Estos son los rasgos, según Dror, de un «Estado loco»: 1. tiene objetivos muy agresivos en contra de otros; 2. mantiene un profundo e intenso compromiso con esos objetivos (dispuesto a pagar un alto precio por su logro y correr grandes riesgos); 3. está imbuido de un sentido de superioridad frente a la moralidad convencional y las reglas habitualmente aceptadas de la conducta internacional (dispuesto a la inmoralidad e ilegalidad en términos convencionales en nombre de «valores superiores»); 4. exhibe un comportamiento lógicamente consistente dentro de tales paradigmas; 5. lleva a cabo acciones externas que impactan la realidad (incluyendo el uso de símbolos y amenazas).

Cada uno de esos rasgos se aplica con asombrosa fidelidad al régimen de Hugo Chávez. Si Dror fue capaz de formular un tipo clínico que contiene exactamente a Chávez hace ya 32 años, sería difícil que no fuese aplicable en este caso específico una implicación droriana: no es posible tratar el chavoma con estrategias convencionales. (Que son, usualmente, las que proponen los estrategas convencionales).

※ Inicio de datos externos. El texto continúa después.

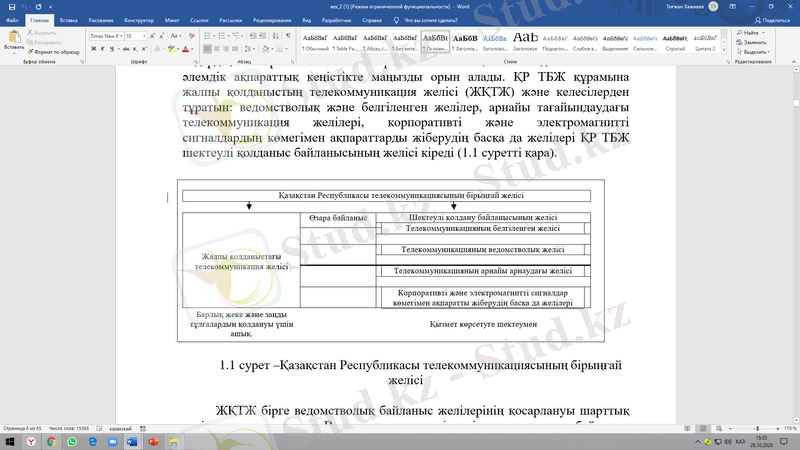The width and height of the screenshot is (800, 450).
Task: Click the yellow text highlight icon
Action: [x=172, y=48]
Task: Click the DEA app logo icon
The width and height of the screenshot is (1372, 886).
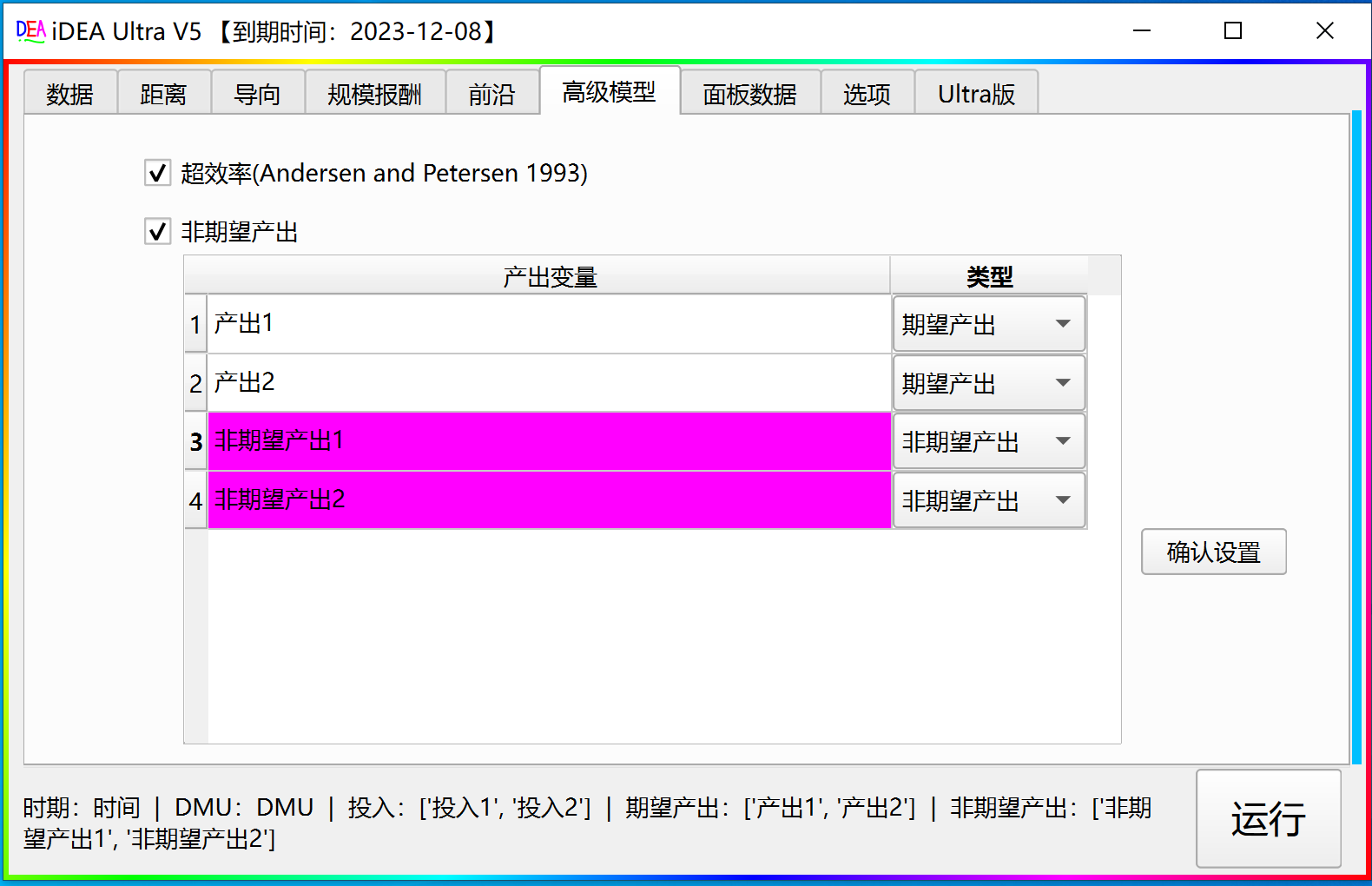Action: (x=30, y=31)
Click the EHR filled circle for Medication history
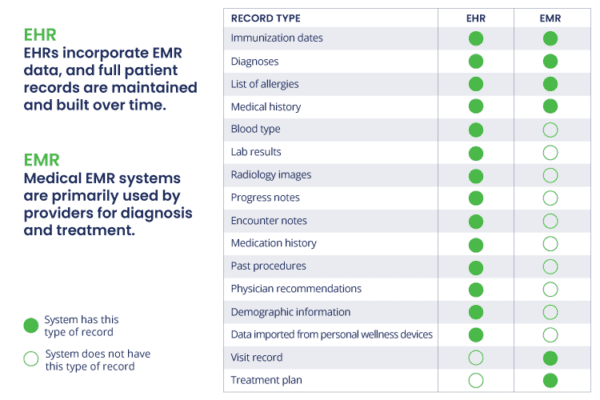The image size is (600, 400). pos(476,243)
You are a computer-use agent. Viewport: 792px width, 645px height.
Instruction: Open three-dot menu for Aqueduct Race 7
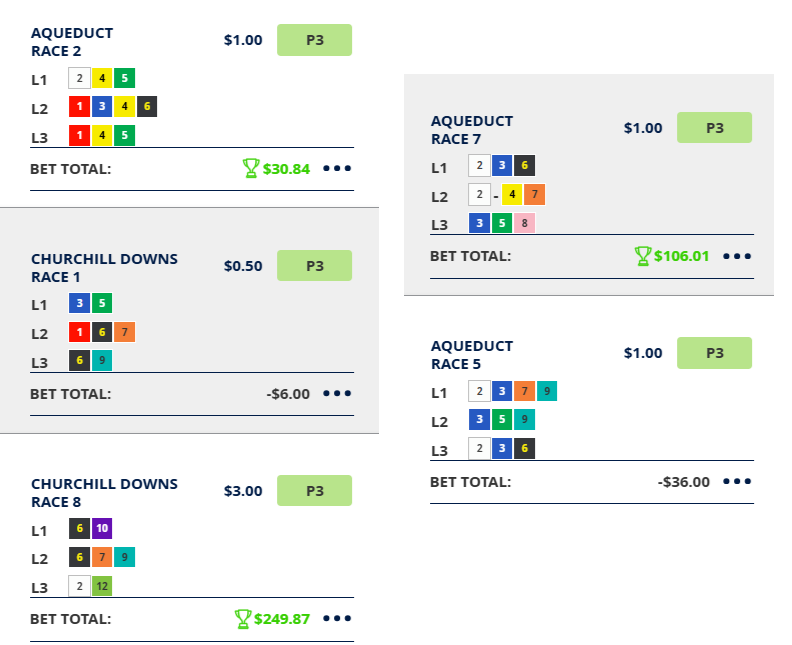pyautogui.click(x=737, y=256)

Hay que decir que la caracterización de Dror no agota la descripción del régimen chavista. Hay más niveles descriptivos. Por ejemplo, esto dijeron de Napoleón tres historiadores académicos: «…Napoleón Bonaparte enseñó a todos los líderes autoritarios que le sucedieron los instrumentos esenciales de la dictadura: la propaganda, una eficaz e inexorable policía secreta que forma un Estado dentro del Estado, el uso de dispositivos democráticos como el plebiscito para arrastrar apoyo popular tras el régimen, la burocratización estatal de las instituciones críticas de la educación y la religión para emplearlas como instrumentos de adoctrinamiento, y el valor de las aventuras externas para hacer tolerable la represión doméstica». (Blum, Cameron, Barnes: The European World, Boston, 1970).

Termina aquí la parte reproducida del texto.